Gamernan Sun 21-Oct-18 13:04:10

I know what I would say to her and it wouldn’t be polite! Maybe if she had a car herself she would be more understanding. I actually live in a city with terraced houses and if I arrive home after 4 I’m lucky to be able to park within 10 mins walk of my front door, let alone in the same road which would be bliss. I have a neighbour who has 2 cars, one for visits to the allotment and the other to take the wife out . He insists on leaving one outside my neighbours or my house and gets up early in the morning to move his cars around to suit him! Drives me nuts!

Judie Sun 21-Oct-18 14:37:12

There is no legal right to park outside your own property ,any car that is licensed and taxed and, has correct permits if needed, can park on the public highway .

tickingbird Mon 28-Jan-19 12:16:03

I live on a similar type of road and parking can be difficult. There are a few let out houses with occupants that come and go so i certainly don’t know everyone. I must admit i don’t like people parking outside my house but wouldn’t dream of saying anything to them. Once i came home at 2am on the night my mother died and there wasn’t one space anywhere on the street for me to park. I had to drive around the neighbourhood to find somewhere to park and then walk home! Nobody has any rights on these roads and you’re lucky you have permit parking as many times cars are outside side my front window for days until someone moves it.
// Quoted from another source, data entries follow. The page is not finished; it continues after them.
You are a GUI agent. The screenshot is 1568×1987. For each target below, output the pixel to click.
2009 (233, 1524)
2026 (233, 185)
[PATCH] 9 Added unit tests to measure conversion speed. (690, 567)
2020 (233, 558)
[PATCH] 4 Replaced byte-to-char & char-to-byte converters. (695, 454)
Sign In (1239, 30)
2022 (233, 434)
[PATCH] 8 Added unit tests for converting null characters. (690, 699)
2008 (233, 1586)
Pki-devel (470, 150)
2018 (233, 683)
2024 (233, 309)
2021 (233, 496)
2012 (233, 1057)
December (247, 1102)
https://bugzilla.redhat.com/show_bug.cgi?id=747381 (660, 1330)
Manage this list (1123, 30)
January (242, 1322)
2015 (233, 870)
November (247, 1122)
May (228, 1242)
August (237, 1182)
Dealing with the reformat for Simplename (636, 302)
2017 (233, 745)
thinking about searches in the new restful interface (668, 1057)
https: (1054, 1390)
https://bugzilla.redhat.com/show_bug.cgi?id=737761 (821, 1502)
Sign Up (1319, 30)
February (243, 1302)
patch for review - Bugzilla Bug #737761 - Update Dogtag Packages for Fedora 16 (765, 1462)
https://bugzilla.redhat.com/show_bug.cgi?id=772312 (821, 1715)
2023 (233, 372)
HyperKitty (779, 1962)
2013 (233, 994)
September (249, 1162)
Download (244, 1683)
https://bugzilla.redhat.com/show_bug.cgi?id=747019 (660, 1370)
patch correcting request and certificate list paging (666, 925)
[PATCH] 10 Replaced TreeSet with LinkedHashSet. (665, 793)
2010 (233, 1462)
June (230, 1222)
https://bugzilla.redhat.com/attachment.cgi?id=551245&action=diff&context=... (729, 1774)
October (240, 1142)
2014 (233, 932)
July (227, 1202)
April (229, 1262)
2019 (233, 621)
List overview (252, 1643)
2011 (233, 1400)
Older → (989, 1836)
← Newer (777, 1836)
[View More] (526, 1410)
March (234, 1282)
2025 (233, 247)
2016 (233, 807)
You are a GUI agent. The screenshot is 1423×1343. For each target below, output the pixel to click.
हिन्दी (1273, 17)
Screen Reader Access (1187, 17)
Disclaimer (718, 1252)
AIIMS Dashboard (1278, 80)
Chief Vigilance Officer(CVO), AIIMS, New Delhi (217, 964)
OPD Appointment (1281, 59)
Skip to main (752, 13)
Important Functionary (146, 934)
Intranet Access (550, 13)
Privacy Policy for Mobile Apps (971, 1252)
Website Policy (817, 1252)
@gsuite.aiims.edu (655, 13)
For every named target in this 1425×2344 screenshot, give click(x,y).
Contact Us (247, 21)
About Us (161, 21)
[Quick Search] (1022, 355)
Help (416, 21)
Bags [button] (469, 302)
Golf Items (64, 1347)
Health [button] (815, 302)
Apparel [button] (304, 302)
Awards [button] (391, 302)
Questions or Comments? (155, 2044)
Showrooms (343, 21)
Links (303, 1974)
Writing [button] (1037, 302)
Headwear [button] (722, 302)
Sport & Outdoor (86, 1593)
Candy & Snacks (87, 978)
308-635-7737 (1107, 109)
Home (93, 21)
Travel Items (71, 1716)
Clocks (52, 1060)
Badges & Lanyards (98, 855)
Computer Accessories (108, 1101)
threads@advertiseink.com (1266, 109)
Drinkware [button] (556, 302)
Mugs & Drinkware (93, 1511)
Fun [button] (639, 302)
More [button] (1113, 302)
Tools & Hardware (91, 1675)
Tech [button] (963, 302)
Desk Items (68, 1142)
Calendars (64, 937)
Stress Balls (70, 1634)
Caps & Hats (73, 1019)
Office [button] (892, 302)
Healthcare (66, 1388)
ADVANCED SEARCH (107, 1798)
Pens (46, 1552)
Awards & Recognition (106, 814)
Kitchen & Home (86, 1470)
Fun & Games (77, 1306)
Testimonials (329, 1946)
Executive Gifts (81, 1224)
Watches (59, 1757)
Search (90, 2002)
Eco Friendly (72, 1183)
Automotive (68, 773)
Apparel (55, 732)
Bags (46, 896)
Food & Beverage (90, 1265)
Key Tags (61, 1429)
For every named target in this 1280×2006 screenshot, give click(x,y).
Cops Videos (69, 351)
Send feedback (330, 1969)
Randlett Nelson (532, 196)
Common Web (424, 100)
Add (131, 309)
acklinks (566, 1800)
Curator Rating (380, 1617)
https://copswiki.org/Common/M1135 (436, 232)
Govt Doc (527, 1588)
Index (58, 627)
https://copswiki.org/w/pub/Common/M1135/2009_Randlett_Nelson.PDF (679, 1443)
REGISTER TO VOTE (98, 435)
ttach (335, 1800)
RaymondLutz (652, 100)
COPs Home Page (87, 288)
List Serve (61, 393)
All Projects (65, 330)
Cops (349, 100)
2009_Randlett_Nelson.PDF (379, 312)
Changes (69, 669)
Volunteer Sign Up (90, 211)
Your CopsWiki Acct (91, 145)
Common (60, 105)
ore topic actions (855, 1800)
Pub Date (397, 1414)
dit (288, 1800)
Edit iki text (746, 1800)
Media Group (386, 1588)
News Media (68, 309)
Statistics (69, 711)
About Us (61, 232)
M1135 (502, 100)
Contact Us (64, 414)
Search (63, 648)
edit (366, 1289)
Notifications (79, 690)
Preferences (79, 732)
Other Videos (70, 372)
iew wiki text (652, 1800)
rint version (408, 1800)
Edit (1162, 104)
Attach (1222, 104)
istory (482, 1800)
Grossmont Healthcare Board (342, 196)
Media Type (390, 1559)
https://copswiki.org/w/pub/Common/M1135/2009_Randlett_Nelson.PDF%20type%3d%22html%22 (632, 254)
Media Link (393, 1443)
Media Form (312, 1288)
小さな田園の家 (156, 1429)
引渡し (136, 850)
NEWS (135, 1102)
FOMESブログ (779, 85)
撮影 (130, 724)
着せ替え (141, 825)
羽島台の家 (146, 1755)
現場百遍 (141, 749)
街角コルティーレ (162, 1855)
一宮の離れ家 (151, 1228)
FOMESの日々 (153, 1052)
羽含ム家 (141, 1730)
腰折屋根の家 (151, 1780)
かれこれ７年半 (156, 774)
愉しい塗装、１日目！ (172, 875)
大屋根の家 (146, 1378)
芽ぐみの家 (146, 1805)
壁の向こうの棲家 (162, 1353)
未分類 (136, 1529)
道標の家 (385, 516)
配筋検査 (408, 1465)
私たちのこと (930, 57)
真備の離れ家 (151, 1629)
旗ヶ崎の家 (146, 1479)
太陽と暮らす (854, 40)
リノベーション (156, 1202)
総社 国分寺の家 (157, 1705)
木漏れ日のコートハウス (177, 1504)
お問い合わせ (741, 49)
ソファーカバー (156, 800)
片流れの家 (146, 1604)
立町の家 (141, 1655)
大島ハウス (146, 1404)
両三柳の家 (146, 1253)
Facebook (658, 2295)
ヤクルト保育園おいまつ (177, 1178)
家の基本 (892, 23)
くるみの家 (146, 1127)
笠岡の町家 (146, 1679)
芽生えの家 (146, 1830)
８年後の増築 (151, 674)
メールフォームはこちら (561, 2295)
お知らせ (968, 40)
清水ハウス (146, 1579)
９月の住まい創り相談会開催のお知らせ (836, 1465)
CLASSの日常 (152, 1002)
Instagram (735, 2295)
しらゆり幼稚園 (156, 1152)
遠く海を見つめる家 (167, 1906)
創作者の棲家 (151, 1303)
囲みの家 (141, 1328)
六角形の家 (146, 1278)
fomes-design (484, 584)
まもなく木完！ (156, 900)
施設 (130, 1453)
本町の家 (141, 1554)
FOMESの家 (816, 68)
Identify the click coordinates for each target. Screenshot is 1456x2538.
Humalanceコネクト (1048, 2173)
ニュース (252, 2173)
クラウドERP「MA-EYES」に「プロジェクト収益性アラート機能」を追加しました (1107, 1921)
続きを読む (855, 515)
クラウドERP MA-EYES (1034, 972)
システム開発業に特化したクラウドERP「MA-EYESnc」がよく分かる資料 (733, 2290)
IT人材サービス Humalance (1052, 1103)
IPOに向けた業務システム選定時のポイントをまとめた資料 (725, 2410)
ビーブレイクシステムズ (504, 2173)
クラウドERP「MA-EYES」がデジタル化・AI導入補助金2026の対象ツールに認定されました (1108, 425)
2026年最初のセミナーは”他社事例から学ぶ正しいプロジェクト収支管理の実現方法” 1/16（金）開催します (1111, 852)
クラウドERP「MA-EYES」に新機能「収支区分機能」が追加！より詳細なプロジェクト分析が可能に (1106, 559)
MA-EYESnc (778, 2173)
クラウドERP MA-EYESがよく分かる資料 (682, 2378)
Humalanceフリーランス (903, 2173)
This woman has no rights whatsoever and needs to know that you are allowed to park there but try your best not to!

H1954 Fri 01-Feb-19 11:37:02

Personally, I wouldn't approach her regarding this. If she chooses to complain the council will put her right regarding parking spaces, it's my understanding that a permit is issued to park a vehicle not to specify an allocated parking space.

All of the properties on the cul-de-sac where I live have drives long enough for two vehicles and the road is just over the width of two cars; there's also no footpath which makes it impossible to park partly on the path. The problem we have is that very few of us are sensible enough to reverse into the drive, those that choose to drive forwards onto their property then face the challenge of reversing into the road with the added obstruction to view by hedges, fences, parked vehicles and trees etc. It's quite entertaining to watch actually ?.

Those that choose to park on the road generally park against the flow of traffic; I do wonder how some of them ever passed a driving test!

esme123 Fri 01-Feb-19 13:09:18

Looking at this problem from the other side, I live on a corner and there can be up to 6 cars parked around me. I dread opening the lounge curtains in the morning as I don't know what will be parked outside!

Madgran77 Fri 01-Feb-19 13:30:07

My own neighbour is exactly the same! We all just quietly repeat that there is no ownership of the space outside our houses, that we would understand if she wished to park outside our own house as it was the only space, that we hope there is no bad feeling, etc etc She's a bit obsessive about it tbh and we try really hard not to engage to much with that. She chats quite happily other times, but the car parking is a real "thing"!! hmm

nannygoon Wed 06-Feb-19 13:44:57

She is in the wrong. She has no say on the public highway. Simple fact.

Gettingitrightoneday Sat 09-Feb-19 15:15:54

Most people do not own the parking outside their house unless you have a disabled badge. As many people know.

My daughter has to take the nearest space around the corner if nothing is available.

The neighbours all seem to understand this, First come first parked.